The unexpected diplomatic rapprochement, launched more than a year ago by Kigali and Kinshasa, seemed to provoke many tensions in the DR Congo, where no one has forgotten the tumultuous history linking the two countries for the last 25 years.

Not surprisingly, the term “balkanisation”, in vogue at the end of the 1990s and the beginning of the 2000s, when rebels supported by Uganda and Rwanda were working on Congolese territory, resurfaced in the comments of many political and religious actors.

Paul Kagame on tensions within the EAC

Behind this is the idea that neighbouring states are plotting, with the help of certain communities present on the national territory, to annex the eastern provinces, where insurgent armed groups are active.

In early January, Cardinal Fridolin Ambongo told the leaders of neighbouring countries “to stop dumping their populations in Congo”.

The issue had surfaced in December, when Adolphe Muzito, the coordinator of the opposition Lamuka platform, stated that “war in Rwanda is necessary to restore peace in the region”.

Despite the inflammable context, Kinshasa and Kigali stand by their actions. “The past is used for political ends, but the relationship between our two countries is as solid as it is dynamic,” said Nicolas Kazadi, ambassador-at-large and advisor to Tshisekedi.

“It is a diversion of the opposition and members of the Church who are dissatisfied with the rapprochement and the military operations underway,” added Olivier Nduhungirehe, Secretary of State at the Rwandan Ministry of Foreign Affairs.

But according to a diplomatic source in Kinshasa, these tensions are mainly fuelled by “the persistent vagueness about the motivations and the scope of the reconciliation”.

The contestation of the AU

The Rwanda-Congolese rebuilding process has come a long way, but to understand its beginnings, we must go back to the evening of 18 January 18, 2019.

The sun was already hidden by the hills of Kigali when an official convoy, sirens screaming, rushed towards the ultra-secure Urugwiro complex that houses the presidency. Aboard the gleaming SUVs, was a Congolese delegation, including Kalev Mutond, then head of the DRC’s National Intelligence Agency (ANR).

The situation was tense. The day before, Paul Kagame, as chair of the AU for a few more days, had unexpectedly challenged the results of the Congolese presidential election, which gave Tshisekedi victory. He called for a suspension of the announcement of the results and ordered a mission to travel to Kinshasa — to be led by the Rwandan head of state.

Joseph Kabila, who viewed this as a “betrayal” orchestrated by Kigali, sent his emissaries to his neighbour’s house.

The rest is well known. Twenty-four hours later, the Congolese Constitutional Court validated the results of the vote — Félix Tshisekedi was elected — and the AU registered a diplomatic triumph.

However, Paul Kagame, persona non grata in DR Congo, took advantage of this visit to lay the foundations for a future rapprochement with the envoys from Kinshasa.

### DATASET RECORDS
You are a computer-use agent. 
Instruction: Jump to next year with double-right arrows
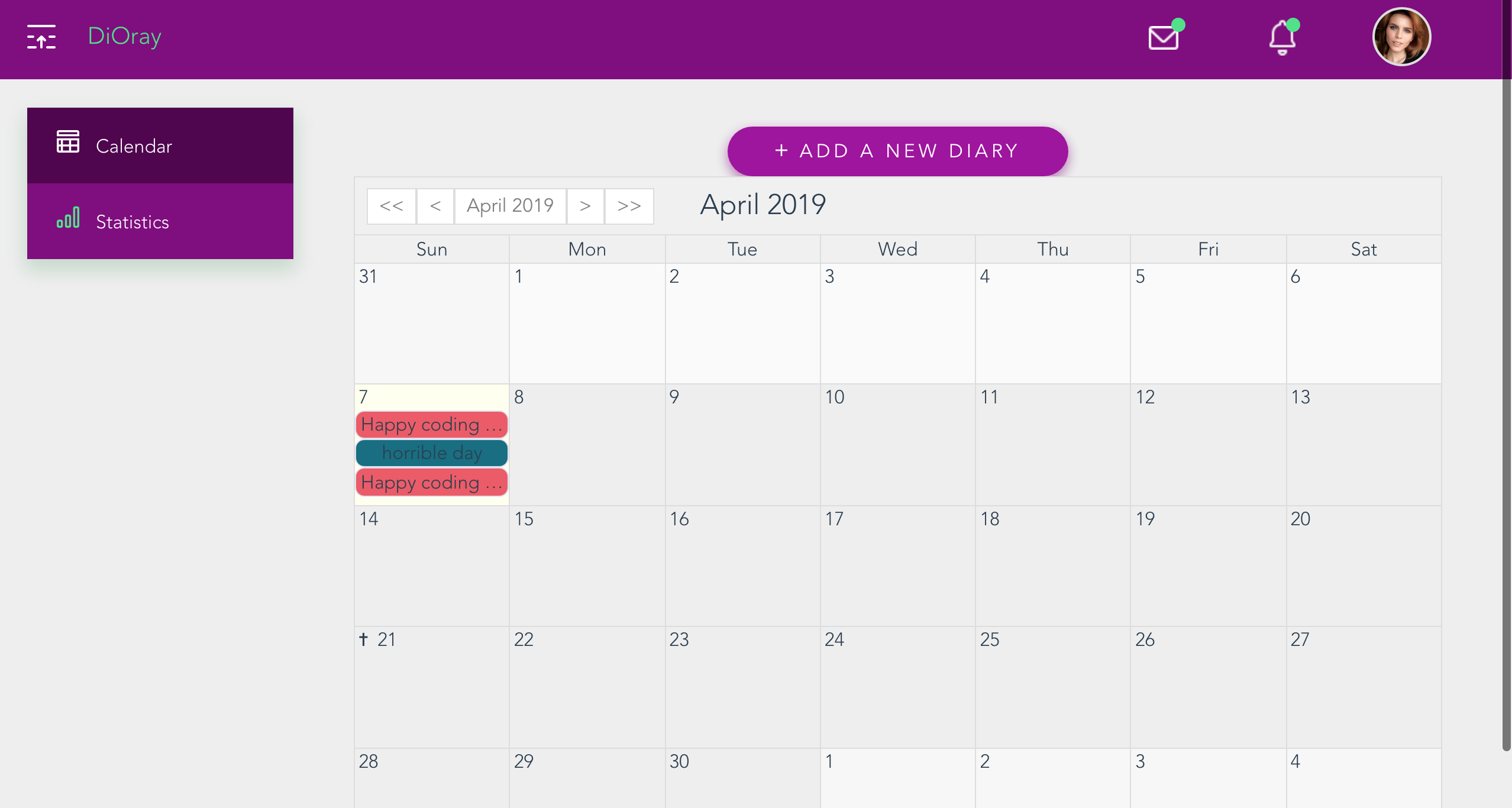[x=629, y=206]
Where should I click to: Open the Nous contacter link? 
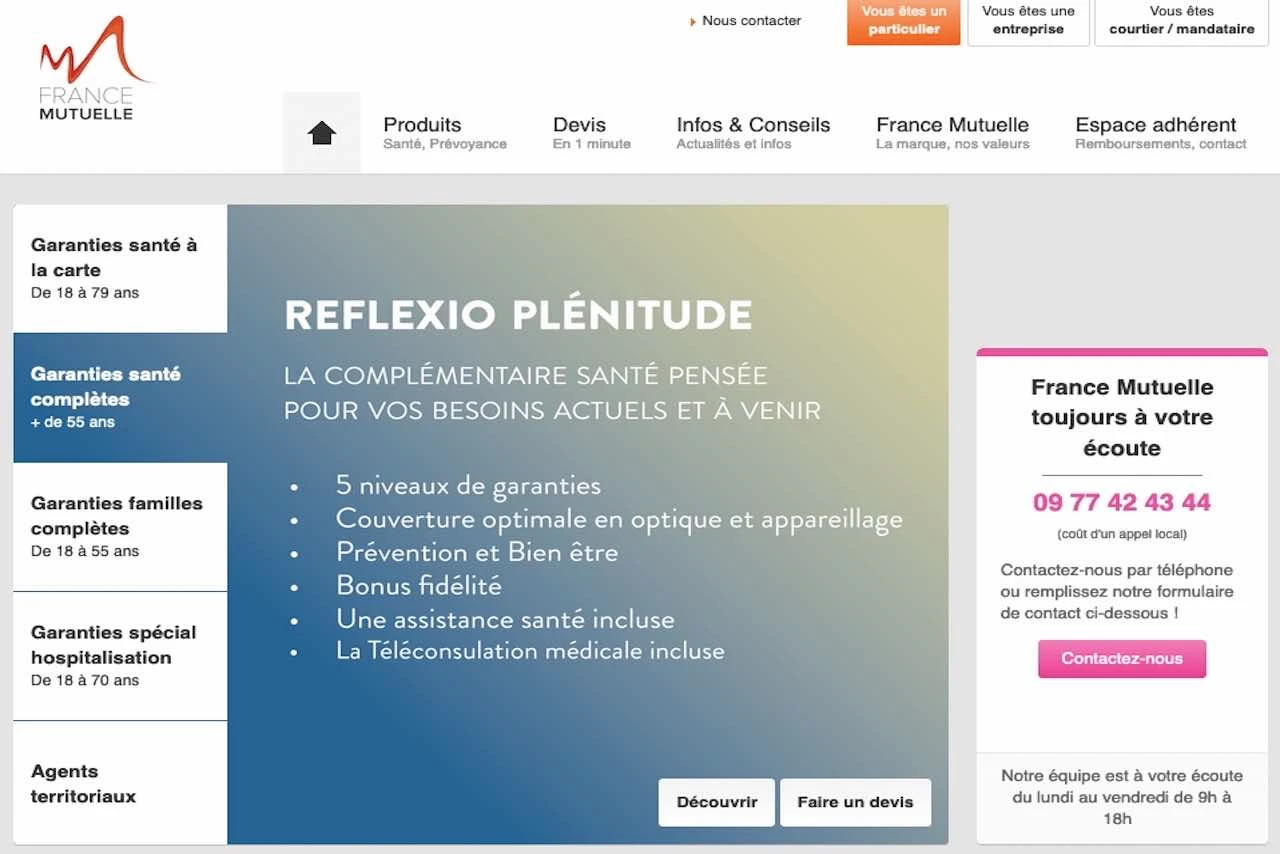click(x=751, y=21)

### WORK TO COMPLETE
From the article on the Kigali–Kinshasa rapprochement, extract the passage starting at "Paul Kagame on" and ending at "advisor to Tshisekedi.", copied word for word.

### FINAL RESULT
Paul Kagame on tensions within the EAC

Behind this is the idea that neighbouring states are plotting, with the help of certain communities present on the national territory, to annex the eastern provinces, where insurgent armed groups are active.

In early January, Cardinal Fridolin Ambongo told the leaders of neighbouring countries “to stop dumping their populations in Congo”.

The issue had surfaced in December, when Adolphe Muzito, the coordinator of the opposition Lamuka platform, stated that “war in Rwanda is necessary to restore peace in the region”.

Despite the inflammable context, Kinshasa and Kigali stand by their actions. “The past is used for political ends, but the relationship between our two countries is as solid as it is dynamic,” said Nicolas Kazadi, ambassador-at-large and advisor to Tshisekedi.